• **READING TEXT**:

= Beginning of Section =

Live album by Ron Carter and Richard Galliano
- Released: 1991
- Recorded: July 23, 1990
- Venue: Fnac Montparnasse, Paris, France
- Genre: Jazz
- Length: 50:43
- Label: Dreyfus Jazz FDM 36514.2
- Producer: François Lacharme, Philippe Briday

Ron Carter chronology
| Eight Plus (1982) | Panamanhattan (1991) | Ron Carter Meets Bach (1991) |

Richard Galliano chronology
| Spleen (1985) | Panamanhattan (1990) | Flyin' the Coop (1991) |

= Panamanhattan =

Panamanhattan is a live album by American bassist Ron Carter and accordionist Richard Galliano recorded in Paris in 1990 and released on the Dreyfus Jazz label.

==Reception==

The AllMusic review by Michael Erlewine said "the free-reed sound of the accordion on this recording is both subtle and lovely. Tempos range from ballads to medium, but tend to be on the slow side. Not breakthrough jazz, these duets (recorded live, in concert) are refreshing and what all good music should be, just good listening".

= End of Section =

Collected data entries:
= Beginning of Section =

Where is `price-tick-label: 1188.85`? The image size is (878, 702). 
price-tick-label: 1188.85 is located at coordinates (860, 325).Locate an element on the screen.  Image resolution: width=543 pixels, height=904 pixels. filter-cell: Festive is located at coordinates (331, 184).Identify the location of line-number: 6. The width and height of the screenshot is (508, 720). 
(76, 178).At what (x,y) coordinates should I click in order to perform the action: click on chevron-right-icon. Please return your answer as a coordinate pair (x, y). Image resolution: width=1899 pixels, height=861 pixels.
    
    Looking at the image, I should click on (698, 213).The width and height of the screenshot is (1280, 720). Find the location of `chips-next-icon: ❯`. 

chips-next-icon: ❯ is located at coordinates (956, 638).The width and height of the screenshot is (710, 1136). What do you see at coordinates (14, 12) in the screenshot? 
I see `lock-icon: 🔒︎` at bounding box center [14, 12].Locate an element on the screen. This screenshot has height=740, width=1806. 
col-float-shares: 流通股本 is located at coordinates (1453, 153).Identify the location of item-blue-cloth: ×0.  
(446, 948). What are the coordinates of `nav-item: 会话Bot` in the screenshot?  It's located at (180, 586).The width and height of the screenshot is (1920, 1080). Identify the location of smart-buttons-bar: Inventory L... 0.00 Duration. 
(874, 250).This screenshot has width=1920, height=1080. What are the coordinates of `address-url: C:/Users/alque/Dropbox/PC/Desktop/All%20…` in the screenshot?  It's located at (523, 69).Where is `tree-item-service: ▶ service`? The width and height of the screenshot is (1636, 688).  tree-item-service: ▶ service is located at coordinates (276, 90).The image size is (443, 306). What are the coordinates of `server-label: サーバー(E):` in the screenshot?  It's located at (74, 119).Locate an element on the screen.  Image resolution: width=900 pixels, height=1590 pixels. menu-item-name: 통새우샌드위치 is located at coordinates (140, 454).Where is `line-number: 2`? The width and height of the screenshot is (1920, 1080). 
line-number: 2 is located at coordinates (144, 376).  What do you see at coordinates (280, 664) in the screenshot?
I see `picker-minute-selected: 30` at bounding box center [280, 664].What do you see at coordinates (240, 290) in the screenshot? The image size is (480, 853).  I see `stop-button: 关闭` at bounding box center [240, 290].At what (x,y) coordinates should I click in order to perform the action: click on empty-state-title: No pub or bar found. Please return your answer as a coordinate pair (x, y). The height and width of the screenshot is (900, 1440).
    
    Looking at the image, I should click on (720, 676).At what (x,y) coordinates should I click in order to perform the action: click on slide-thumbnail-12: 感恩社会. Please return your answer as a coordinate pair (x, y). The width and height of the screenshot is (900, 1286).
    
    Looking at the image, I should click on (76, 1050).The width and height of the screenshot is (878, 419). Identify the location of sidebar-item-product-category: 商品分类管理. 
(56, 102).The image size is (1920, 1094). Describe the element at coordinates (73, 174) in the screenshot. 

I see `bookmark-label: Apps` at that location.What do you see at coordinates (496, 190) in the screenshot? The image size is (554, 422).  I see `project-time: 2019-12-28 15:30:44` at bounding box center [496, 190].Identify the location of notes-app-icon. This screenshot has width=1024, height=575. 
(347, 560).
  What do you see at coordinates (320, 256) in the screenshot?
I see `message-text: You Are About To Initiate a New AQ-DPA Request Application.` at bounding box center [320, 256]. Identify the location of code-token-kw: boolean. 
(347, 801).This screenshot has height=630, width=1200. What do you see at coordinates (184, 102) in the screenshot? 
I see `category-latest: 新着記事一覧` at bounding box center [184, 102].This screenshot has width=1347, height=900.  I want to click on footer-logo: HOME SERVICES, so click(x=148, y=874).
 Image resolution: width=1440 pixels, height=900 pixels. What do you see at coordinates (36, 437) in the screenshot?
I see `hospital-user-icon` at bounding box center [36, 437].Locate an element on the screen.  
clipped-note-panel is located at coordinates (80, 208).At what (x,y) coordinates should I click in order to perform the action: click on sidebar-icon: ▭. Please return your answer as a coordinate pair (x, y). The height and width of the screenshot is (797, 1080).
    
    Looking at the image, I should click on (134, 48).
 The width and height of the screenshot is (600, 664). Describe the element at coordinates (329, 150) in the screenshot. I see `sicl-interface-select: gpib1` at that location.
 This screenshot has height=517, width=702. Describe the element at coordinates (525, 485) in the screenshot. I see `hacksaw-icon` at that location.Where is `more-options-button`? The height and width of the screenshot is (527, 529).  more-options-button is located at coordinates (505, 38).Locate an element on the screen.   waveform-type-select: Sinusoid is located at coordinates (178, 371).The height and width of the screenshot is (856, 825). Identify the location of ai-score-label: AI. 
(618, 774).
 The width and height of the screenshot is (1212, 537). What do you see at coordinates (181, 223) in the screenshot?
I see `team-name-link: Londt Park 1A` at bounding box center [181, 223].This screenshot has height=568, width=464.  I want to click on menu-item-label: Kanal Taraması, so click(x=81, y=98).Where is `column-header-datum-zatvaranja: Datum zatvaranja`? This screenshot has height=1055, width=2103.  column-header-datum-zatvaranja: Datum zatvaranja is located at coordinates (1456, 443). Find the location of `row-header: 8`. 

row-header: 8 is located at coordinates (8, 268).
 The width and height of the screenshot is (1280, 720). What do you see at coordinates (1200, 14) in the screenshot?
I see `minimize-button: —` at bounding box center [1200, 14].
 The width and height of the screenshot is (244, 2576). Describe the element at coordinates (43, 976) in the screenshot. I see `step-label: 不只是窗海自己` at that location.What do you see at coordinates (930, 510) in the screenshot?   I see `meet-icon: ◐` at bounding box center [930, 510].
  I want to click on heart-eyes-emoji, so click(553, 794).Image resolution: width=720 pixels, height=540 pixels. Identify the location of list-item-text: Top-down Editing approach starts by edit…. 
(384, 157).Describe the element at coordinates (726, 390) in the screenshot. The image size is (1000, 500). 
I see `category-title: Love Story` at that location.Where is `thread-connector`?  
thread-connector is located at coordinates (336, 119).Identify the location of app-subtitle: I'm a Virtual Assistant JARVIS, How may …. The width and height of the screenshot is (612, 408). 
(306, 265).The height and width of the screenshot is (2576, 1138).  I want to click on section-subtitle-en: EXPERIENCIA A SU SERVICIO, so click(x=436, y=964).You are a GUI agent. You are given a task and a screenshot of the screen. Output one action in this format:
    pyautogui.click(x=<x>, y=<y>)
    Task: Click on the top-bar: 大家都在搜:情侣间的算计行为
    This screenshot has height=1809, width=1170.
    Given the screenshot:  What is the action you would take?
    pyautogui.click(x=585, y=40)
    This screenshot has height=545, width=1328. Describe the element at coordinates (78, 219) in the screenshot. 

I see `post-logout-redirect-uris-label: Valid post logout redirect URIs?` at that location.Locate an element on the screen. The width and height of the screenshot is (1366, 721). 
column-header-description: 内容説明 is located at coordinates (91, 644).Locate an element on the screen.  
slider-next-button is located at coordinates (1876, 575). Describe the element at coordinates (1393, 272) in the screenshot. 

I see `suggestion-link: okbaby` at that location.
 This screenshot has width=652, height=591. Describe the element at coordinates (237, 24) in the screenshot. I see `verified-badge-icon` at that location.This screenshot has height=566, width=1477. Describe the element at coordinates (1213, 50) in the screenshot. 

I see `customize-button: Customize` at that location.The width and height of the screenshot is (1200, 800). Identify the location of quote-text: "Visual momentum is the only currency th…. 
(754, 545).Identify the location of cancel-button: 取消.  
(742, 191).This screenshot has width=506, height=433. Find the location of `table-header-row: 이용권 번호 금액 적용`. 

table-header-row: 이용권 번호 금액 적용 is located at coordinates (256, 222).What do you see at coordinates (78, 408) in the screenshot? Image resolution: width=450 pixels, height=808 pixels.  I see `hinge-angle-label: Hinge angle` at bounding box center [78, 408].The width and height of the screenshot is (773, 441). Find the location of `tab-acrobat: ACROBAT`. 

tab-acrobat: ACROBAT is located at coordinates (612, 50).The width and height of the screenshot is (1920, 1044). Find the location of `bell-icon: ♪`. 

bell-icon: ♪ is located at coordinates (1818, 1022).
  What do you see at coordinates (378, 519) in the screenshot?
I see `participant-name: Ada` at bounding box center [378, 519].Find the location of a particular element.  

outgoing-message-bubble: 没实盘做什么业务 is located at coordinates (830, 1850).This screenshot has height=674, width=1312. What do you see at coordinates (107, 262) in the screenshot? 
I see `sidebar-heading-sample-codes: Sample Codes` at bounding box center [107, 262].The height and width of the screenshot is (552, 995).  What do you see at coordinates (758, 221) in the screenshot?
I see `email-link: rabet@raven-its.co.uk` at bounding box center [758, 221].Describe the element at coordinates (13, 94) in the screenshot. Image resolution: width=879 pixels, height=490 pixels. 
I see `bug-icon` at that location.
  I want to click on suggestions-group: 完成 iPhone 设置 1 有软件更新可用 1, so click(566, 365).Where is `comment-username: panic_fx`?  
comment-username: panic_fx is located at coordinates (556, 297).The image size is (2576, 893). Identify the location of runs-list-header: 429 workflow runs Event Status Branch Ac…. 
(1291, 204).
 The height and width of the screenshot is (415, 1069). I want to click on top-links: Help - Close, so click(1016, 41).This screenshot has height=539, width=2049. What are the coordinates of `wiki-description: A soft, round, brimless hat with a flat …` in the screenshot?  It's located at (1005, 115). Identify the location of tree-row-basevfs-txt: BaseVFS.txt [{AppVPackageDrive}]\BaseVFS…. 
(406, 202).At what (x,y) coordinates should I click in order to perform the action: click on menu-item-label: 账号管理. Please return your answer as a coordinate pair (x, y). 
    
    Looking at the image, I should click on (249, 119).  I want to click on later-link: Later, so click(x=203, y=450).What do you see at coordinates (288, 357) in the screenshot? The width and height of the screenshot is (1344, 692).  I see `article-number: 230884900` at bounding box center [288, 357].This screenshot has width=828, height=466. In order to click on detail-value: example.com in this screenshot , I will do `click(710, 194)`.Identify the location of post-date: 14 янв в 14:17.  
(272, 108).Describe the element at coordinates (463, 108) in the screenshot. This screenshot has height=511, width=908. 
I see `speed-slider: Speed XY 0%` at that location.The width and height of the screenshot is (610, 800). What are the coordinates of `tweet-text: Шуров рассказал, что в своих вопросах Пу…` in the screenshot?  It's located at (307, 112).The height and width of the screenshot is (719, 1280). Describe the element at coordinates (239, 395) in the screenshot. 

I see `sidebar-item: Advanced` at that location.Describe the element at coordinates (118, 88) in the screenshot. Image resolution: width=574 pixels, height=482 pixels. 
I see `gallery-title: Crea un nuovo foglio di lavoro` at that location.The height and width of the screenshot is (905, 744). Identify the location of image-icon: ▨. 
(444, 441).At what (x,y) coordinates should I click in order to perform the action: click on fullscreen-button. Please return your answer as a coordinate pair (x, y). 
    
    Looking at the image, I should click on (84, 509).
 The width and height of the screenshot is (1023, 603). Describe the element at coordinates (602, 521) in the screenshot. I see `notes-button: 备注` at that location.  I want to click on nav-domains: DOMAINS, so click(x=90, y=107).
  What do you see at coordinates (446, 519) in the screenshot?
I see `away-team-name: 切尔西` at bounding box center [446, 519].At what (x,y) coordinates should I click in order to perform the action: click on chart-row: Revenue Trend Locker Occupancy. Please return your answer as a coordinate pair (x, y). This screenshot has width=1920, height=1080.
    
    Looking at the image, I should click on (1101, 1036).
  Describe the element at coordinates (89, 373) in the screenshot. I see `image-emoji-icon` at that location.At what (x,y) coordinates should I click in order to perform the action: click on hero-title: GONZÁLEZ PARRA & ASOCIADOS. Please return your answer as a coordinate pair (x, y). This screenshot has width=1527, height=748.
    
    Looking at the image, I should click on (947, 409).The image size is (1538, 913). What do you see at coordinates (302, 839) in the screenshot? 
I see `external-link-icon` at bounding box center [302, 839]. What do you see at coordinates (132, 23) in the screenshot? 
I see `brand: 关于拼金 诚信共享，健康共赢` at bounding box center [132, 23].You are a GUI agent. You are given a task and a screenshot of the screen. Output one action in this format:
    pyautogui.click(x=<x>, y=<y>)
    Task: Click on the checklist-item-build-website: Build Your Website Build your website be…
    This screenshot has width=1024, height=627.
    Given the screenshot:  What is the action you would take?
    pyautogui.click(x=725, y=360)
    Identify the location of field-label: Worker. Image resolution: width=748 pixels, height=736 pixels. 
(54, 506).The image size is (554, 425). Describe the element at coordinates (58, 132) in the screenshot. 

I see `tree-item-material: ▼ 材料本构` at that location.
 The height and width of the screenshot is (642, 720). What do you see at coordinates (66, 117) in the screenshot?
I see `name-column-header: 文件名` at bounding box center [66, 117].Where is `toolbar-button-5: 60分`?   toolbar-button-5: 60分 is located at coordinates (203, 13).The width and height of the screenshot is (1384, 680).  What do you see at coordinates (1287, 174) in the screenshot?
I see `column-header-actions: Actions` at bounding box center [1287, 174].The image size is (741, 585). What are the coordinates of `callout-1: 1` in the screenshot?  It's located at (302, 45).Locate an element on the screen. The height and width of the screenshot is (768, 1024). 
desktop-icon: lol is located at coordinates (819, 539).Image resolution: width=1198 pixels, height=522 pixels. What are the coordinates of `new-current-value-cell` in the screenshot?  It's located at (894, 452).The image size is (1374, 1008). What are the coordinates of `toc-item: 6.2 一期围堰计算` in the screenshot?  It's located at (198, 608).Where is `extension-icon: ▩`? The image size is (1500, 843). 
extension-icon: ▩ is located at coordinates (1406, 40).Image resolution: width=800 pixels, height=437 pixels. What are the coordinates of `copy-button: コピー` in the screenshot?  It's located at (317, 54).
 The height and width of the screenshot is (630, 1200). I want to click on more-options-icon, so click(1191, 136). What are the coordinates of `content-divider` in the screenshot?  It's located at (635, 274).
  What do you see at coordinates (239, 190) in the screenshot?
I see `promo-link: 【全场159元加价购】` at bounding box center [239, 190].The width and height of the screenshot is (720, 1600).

= End of Section =

• **INSTRUCTIONS**:
A. Retype the section of the Panamanhattan album page that starts with "Panamanhattan is a" and goes on through "Dreyfus Jazz label.".
B. From the two chronology lists on the Panamanhattan album page, name every album other than Panamanhattan, along with the year shown for each.

• **SOLUTION LIST**:
A.
Panamanhattan is a live album by American bassist Ron Carter and accordionist Richard Galliano recorded in Paris in 1990 and released on the Dreyfus Jazz label.

B. Eight Plus (1982), Ron Carter Meets Bach (1991), Spleen (1985), Flyin' the Coop (1991)